Canadian botanist Charles Budd Robinson was working on the Indonesian island of Ambon in 1913. He was a popular figure, but had only a shaky grasp of the local language, so when one day he meant to ask some villagers who didn’t know him to get a boy to 'chop down a coconut' (porong kelapa) he inadvertently asked them to get a boy and 'chop off his head' (potong kepala). The villagers concluded that he was a headhunter, and killed him (or so the account given in correspondence lodged in the archives at Kew Gardens suggests).
Kelapa kepala are coconuts carved to look like heads, sold as mementoes in the region.
An Indonesian tongue-twister goes: Kelapa diparut, kepala digaruk, Kelapa diparut, kepala digaruk - 'coconut being grated, head being scratched, coconut being grated, head being scratched'. A Finnish one goes: Kokoa kokoon koko kokko. Koko kokkoko? Koko kokko - 'Collect all the wood for the bonfire. All the wood for the bonfire? Yes, all the wood.'
Coconuts do not contain milk - the liquid inside is coconut water. Coconut milk is made by boiling the white coconut flesh with water and straining it. Boil this down further and you get coconut cream. Coconut is the only plant to produce such a 'seed liquid'. As the growing embryo feeds on it the inside of the nut becomes a sweet, spongy mass called the 'coconut apple'. The young plant’s shoot emerges from one of the three holes at the end.

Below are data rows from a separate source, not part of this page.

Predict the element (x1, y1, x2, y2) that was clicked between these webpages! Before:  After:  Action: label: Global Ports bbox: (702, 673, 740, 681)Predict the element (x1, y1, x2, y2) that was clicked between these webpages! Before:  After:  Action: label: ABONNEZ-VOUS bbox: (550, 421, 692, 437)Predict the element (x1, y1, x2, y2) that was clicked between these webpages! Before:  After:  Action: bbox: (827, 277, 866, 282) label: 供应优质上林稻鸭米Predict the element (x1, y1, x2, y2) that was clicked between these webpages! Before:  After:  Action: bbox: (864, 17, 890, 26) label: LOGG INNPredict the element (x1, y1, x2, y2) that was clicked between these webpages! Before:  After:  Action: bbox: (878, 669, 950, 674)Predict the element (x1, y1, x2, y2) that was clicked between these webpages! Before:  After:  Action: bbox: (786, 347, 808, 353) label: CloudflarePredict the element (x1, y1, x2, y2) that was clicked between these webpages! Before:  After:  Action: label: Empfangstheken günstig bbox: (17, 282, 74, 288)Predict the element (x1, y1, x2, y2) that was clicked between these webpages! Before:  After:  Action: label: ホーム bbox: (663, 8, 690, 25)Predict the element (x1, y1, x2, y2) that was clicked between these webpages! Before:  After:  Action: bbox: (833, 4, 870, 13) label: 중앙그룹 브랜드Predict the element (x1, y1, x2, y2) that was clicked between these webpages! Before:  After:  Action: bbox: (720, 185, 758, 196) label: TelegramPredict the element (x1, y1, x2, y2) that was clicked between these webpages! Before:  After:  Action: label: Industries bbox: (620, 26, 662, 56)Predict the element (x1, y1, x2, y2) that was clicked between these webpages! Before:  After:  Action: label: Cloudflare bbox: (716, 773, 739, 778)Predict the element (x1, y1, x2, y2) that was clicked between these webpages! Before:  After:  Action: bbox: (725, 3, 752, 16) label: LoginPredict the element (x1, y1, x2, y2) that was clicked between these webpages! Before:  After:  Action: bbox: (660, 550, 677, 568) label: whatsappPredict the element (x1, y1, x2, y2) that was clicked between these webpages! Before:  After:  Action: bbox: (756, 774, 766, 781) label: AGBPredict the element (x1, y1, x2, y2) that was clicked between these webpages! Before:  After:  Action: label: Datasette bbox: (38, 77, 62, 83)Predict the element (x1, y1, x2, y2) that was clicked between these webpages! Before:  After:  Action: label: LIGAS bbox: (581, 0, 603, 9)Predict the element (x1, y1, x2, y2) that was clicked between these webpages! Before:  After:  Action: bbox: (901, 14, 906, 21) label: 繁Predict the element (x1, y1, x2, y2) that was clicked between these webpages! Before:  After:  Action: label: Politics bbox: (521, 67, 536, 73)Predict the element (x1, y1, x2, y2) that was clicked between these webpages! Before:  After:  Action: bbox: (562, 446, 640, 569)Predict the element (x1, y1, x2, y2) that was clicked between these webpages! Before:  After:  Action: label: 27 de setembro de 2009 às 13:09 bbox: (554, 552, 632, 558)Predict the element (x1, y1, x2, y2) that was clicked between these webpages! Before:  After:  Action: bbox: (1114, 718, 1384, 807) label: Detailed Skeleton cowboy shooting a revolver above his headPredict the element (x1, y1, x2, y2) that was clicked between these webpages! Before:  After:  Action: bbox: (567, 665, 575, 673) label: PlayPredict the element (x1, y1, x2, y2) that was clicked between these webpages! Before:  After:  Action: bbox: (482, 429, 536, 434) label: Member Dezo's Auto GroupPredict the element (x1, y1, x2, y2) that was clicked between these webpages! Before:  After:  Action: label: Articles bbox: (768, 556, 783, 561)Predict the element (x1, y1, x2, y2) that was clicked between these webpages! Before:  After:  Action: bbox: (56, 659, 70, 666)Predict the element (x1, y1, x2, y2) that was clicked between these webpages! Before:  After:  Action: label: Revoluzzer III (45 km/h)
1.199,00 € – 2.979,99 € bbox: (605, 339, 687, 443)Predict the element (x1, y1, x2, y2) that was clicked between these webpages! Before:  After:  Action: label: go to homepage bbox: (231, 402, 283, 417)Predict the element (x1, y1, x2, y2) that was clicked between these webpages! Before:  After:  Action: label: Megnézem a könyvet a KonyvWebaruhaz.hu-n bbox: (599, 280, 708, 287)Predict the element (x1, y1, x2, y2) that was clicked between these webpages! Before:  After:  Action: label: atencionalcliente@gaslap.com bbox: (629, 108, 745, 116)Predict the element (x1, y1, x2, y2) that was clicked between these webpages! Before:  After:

Coconut water is an excellent hangover cure. It is completely sterile, full of vitamins and minerals and has the same balance of electrolytic salts as human blood (the technical term for this is 'isotonic'). It can even be used in place of a saline drip and is being commercially exploited as a sports drink, particularly in Brazil, where it is now a $75m industry.
Coconuts aren't nuts. Real nuts have hard outer shells. The brown hairy thing we call a coconut is really the stone of the coconut fruit, or drupe, equivalent to a peach stone. The coconut is the largest of the drupes, and because its flesh is so hard, its known as a 'dry drupe'.
Monkeys can be trained to collect coconuts.
Coconuts can float around in the sea for three months, and still grow into a palm when they finally wash ashore.
In early Sanskrit texts coconut was referred to as kalpa vriksha - 'the tree that fulfils all needs', and in Indonesia they say that the coconut tree has as many uses as there are days in the year. It provides food, drink, timber, fuel, chemicals, yeast, and materials to make thatch, baskets, rope, brushes, brooms, mats and cloths. It can even save the lives of future presidents...
When John F. Kennedy was serving in the Second World War as a Motor Torpedo Boat commander, his boat was hit by a Japanese destroyer and his crew was stranded in the Solomon Islands. Having no paper, he carved a coconut shell with a message for two natives to deliver by dugout canoe to the base at Rendova, to call for rescue. He later used the coconut as a paperweight on his desk in the Oval Office. The message on it reads:
NAURO ISL . . . COMMANDER . . . NATIVE KNOWS POS'IT . . . HE CAN PILOT . . . 11 ALIVE NEED SMALL BOAT . . . KENNEDY
Coconuts can also be used as intravenous rehydration drips. Coconut water has fewer electrolytes and more potassium than would be ideal but it is sterile and was reportedly used by both the British and the Japanese in the Second World War.
According to the Journal of Endodontics, if you’ve had your tooth knocked out, immersing it in coconut water is a good way to keep the tooth viable until it can be re-inserted. It is even better than using normal milk.
The two basic items necessary to sustain life are sunshine and coconut milk.
If you visit Hawaii you can use a coconut like a postcard and send it to an unsuspecting friend. Some 3,000 coconuts pass through the US Postal Service every year; you just have to write the address and stick the stamp directly onto the coconut.
The practice may meet with resistance from the postal authorities these days (they’d rather you used a box) but it evidently works in practice; as of 2010 the post office in Hoolehua would actually sell you the coconut and help you to decorate it. Postage to mainland US is about $10.
In Tahiti one person is killed every other year by a falling coconut.
DaimlerChrysler make biodegradable seats for their trucks out of coconut husks.
Coconut root is liquefied to make mouthwash and a flour made from the shell is used to clean jet engines.
Coconut ferments quickly in the heat, and so can be made into wine or vinegar.